Jack Conway, Attorney General of Kentucky, Perry T. Ryan, Assistant Attorney General, Office of Attorney General, Frankfort, KY, Counsel for Appellee.
Opinion of the Court by Justice MINTON.
This appeal requires us to decide whether a police officer working a traffic stop may exercise discretion to conduct a pat-down search for weapons of a vehicle’s passenger who exited the vehicle to accommodate a search of the vehicle incident to the driver’s arrest, even if the officer has no independent suspicion that the passenger is guilty of criminal conduct. Analyzing the automatic companion rule as a matter of first impression in Kentucky, we conclude that officer safety and public safety demand that the police officer have discretion to frisk the passenger under these circumstances. This conclusion leads us to hold that the trial court properly denied the passenger’s motion to suppress evidence of contraband seized from him and to affirm his conviction.
I. FACTUAL AND PROCEDURAL HISTORY.
Awaiting trial on charges of possession of marijuana, first-degree possession of a controlled substance, and of being a first-degree persistent felony offender (PFO 1), Keith Owens filed a pretrial motion to suppress evidence of illegal drugs seized during an allegedly improper search of his person. This prompted the trial court to hold a brief suppression hearing at which the Commonwealth presented the testimony of the arresting officer. Owens testified at the hearing in his own behalf.

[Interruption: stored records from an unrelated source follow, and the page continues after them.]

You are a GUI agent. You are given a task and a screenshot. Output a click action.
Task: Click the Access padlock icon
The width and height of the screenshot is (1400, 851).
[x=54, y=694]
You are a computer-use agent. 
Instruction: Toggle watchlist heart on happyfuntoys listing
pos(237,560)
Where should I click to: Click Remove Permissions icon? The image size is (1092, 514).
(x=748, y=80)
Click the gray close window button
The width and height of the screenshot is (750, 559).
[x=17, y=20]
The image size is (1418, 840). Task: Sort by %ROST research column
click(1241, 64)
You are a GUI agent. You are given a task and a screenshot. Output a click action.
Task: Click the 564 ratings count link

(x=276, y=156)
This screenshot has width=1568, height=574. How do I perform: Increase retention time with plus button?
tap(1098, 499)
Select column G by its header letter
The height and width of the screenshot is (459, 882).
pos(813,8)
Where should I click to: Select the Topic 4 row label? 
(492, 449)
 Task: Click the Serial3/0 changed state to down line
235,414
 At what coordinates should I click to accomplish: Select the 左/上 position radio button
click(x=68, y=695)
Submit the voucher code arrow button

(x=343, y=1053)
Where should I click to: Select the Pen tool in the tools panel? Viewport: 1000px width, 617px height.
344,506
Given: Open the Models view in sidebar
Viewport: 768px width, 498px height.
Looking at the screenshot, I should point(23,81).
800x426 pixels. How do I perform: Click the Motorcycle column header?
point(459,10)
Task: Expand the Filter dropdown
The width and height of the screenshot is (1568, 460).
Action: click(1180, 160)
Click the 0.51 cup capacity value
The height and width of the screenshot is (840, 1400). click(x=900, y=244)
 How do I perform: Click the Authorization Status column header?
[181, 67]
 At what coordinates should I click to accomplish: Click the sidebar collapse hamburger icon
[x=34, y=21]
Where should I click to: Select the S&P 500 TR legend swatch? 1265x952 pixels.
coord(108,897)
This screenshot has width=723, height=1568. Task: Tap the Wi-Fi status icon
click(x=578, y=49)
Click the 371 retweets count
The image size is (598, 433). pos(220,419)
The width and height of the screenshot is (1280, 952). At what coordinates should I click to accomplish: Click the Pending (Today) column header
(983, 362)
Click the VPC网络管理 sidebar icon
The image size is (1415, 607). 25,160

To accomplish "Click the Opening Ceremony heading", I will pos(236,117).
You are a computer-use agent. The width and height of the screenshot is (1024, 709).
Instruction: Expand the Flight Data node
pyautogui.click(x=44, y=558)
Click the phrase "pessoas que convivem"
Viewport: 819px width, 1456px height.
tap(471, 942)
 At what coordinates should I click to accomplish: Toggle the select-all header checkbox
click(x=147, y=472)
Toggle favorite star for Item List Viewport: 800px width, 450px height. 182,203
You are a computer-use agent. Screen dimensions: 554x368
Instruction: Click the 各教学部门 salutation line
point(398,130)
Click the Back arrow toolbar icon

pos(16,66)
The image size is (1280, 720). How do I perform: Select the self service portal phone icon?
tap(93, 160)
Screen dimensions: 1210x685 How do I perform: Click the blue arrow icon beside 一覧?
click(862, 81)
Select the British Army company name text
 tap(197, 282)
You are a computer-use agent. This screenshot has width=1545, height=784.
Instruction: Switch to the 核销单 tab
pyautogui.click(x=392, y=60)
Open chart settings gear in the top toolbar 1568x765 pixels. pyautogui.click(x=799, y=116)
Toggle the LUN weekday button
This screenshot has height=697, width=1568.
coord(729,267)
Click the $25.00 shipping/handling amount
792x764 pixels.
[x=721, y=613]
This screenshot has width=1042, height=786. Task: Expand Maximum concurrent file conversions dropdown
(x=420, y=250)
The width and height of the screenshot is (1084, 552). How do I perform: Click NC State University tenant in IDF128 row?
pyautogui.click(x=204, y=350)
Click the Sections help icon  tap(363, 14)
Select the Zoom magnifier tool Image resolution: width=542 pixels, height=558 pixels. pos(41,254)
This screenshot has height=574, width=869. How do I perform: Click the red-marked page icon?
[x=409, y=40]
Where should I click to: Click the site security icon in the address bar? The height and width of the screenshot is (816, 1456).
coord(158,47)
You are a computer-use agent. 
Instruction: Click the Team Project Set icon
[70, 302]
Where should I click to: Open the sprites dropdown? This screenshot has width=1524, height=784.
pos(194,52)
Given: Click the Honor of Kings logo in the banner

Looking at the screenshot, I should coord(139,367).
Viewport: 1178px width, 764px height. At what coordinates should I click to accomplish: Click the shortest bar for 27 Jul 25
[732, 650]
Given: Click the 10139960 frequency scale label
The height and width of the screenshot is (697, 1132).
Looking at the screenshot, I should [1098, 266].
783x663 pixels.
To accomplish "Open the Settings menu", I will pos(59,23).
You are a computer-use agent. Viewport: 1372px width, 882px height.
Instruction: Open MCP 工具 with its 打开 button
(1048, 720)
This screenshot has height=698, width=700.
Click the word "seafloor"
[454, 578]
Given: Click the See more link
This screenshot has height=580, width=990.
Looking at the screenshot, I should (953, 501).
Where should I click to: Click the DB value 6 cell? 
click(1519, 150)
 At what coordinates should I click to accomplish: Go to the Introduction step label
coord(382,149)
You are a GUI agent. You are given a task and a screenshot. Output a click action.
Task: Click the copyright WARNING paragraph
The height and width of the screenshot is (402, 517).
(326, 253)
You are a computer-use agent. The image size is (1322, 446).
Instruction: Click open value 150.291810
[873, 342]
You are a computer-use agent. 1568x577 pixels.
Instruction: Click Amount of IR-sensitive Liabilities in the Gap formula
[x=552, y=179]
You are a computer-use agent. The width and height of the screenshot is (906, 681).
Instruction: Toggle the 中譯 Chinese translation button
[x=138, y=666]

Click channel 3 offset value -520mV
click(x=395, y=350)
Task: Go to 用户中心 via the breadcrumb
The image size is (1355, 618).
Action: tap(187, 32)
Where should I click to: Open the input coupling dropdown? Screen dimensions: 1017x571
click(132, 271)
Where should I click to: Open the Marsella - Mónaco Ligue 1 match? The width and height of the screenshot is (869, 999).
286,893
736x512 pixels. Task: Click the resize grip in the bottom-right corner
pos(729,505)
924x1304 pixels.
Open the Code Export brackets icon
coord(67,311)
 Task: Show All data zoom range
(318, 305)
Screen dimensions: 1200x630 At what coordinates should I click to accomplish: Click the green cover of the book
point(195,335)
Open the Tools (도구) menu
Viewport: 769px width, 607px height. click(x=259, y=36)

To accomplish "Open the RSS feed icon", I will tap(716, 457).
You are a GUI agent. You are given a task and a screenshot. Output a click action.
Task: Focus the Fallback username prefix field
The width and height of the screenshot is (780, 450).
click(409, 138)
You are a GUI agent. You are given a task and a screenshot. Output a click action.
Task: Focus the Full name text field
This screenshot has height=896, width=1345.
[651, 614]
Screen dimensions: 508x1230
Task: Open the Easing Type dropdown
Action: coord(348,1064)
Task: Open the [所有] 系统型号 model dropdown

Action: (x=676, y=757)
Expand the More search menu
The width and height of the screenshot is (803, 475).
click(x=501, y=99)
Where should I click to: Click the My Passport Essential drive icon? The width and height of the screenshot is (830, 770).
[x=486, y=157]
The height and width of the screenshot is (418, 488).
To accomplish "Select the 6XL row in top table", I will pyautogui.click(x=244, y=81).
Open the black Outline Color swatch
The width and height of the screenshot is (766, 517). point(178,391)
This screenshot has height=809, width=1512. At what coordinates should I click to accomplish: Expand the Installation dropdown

According to the officer’s testimony, he stopped a vehicle driven by Chris Thornton because he believed — correctly it turned out — that Thornton’s driver’s license had been suspended. Thornton was arrested on that charge. Once outside the vehicle, Thornton was searched incident to arrest. The search yielded a suspected crack pipe, and Thornton was placed in the police cruiser. Owens was a front-seat passenger in the vehicle.[1]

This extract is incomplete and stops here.